* [Given task] Copy the stretch of records from the line containing "980x1210 pixels." through the line containing "I will coord(407,374).", both included, word for word, and nothing else.

* [Records supplied]
+ + + + + + +
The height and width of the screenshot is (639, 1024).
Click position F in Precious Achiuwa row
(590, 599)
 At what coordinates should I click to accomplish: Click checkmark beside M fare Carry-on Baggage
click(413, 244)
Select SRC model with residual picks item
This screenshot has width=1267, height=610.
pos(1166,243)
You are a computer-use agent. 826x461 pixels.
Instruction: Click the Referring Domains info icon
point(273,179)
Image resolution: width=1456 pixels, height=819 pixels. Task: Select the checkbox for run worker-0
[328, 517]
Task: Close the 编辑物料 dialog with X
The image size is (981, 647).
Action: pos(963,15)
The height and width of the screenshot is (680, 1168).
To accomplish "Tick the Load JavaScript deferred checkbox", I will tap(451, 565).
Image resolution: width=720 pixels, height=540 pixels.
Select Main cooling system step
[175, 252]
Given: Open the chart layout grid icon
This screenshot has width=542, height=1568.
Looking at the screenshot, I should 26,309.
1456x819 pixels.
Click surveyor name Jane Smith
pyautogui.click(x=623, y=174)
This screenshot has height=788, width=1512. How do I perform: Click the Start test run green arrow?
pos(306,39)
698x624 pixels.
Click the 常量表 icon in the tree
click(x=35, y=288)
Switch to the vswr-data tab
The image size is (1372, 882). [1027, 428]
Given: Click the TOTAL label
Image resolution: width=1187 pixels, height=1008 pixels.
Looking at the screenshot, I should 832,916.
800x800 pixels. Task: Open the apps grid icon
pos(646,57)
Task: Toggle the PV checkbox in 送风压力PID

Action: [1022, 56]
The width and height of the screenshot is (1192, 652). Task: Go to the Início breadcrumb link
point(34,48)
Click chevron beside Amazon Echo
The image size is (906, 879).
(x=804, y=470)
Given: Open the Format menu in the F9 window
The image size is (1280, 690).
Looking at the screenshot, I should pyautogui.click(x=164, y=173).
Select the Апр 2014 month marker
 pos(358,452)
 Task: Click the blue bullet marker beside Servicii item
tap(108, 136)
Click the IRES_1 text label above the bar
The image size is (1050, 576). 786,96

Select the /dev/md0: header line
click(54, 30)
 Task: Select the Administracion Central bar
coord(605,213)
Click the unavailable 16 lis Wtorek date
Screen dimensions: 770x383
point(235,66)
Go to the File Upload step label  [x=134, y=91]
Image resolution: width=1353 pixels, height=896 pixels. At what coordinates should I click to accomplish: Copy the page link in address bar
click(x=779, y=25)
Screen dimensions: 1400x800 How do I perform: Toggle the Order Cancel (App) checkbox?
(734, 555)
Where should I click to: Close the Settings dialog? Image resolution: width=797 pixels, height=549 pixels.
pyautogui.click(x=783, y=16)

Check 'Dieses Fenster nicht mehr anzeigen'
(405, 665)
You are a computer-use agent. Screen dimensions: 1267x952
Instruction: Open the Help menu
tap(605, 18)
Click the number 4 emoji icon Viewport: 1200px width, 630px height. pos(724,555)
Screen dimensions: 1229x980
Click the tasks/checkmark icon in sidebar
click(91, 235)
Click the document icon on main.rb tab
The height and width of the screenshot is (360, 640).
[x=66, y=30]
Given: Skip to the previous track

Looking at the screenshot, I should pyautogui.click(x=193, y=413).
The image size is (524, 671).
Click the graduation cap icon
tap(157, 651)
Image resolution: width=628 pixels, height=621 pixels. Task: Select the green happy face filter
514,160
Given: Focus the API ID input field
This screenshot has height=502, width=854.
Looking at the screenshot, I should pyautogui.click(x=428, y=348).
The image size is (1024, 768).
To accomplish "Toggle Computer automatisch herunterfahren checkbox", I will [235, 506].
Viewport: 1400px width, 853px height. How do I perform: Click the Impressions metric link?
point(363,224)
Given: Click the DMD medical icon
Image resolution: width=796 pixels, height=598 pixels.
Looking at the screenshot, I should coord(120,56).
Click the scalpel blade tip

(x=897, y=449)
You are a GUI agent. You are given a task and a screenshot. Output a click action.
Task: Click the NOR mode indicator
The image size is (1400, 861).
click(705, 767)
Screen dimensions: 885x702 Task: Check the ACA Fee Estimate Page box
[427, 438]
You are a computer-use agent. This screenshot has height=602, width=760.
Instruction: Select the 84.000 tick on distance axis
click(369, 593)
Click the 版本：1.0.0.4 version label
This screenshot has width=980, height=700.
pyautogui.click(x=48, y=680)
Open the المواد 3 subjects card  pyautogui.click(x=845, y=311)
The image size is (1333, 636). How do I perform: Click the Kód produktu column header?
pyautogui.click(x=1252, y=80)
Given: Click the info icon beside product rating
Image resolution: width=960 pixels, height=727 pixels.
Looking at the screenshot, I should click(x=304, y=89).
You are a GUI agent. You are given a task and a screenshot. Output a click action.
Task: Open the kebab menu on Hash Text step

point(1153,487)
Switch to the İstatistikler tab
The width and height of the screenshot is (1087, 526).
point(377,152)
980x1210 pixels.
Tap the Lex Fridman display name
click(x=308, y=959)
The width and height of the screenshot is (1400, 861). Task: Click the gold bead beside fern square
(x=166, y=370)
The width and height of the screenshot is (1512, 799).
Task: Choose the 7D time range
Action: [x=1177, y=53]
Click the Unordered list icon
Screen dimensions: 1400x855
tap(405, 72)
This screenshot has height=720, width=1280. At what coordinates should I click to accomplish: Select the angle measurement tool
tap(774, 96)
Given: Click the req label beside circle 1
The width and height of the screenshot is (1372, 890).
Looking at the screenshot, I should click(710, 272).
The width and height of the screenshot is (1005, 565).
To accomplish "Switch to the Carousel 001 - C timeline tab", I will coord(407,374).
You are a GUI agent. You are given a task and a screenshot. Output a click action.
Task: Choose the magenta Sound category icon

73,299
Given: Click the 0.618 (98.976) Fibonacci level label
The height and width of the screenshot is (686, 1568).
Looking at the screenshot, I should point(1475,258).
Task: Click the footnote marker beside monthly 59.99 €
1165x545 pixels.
+ + + + + + +
* [Task response]
980x1210 pixels.
Tap the Lex Fridman display name
click(x=308, y=959)
The width and height of the screenshot is (1400, 861). Task: Click the gold bead beside fern square
(x=166, y=370)
The width and height of the screenshot is (1512, 799).
Task: Choose the 7D time range
Action: [x=1177, y=53]
Click the Unordered list icon
Screen dimensions: 1400x855
tap(405, 72)
This screenshot has height=720, width=1280. At what coordinates should I click to accomplish: Select the angle measurement tool
tap(774, 96)
Given: Click the req label beside circle 1
The width and height of the screenshot is (1372, 890).
Looking at the screenshot, I should click(710, 272).
The width and height of the screenshot is (1005, 565).
To accomplish "Switch to the Carousel 001 - C timeline tab", I will coord(407,374).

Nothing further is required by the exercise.